--- Start GIVEN RECORDS ---

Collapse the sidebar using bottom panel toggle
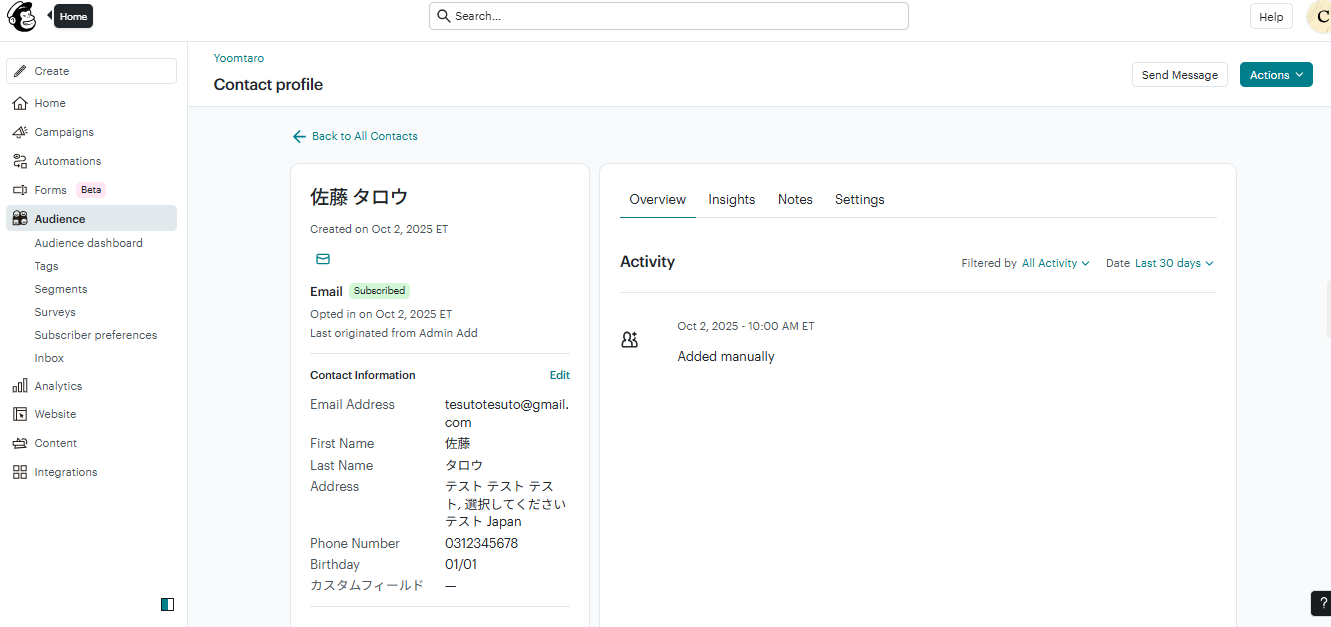The image size is (1331, 627). click(x=167, y=604)
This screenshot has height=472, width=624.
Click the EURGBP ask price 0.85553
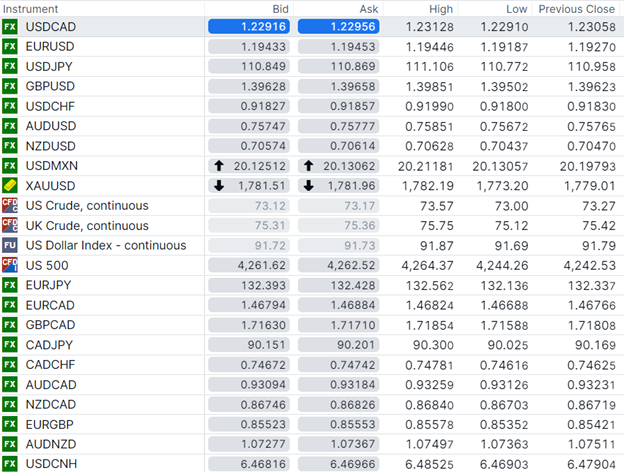(x=336, y=424)
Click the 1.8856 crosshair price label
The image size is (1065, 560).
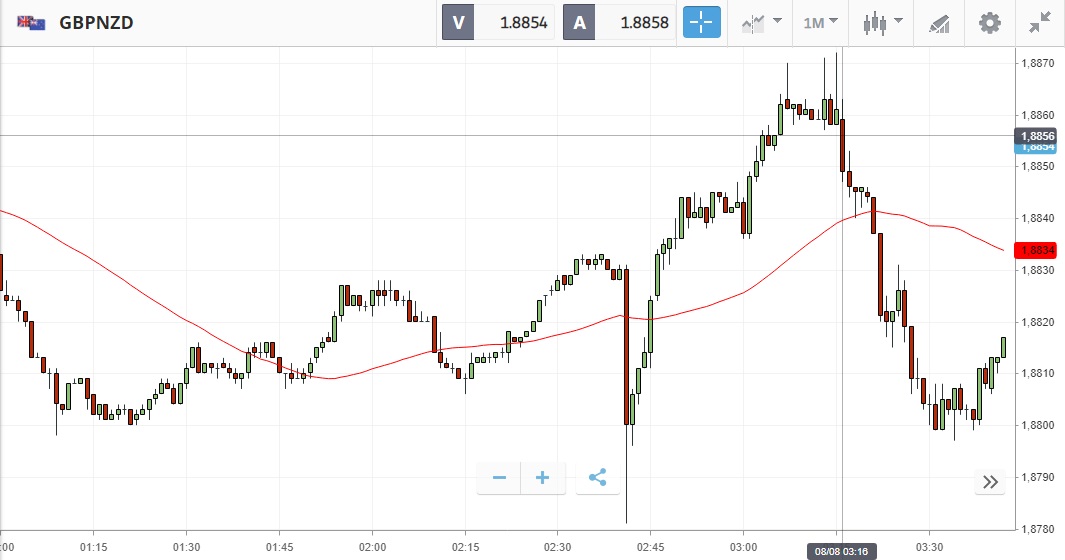click(1037, 135)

--- End GIVEN RECORDS ---

** WHAT THE TASK REQUIRES **
Change every "price" in the listing to "rate" and reproduce the listing with nothing else altered. Leave the pictures out.

** PROBLEM SOLUTION **
Collapse the sidebar using bottom panel toggle
The image size is (1331, 627). click(x=167, y=604)
This screenshot has height=472, width=624.
Click the EURGBP ask rate 0.85553
(x=336, y=424)
Click the 1.8856 crosshair rate label
The image size is (1065, 560).
click(1037, 135)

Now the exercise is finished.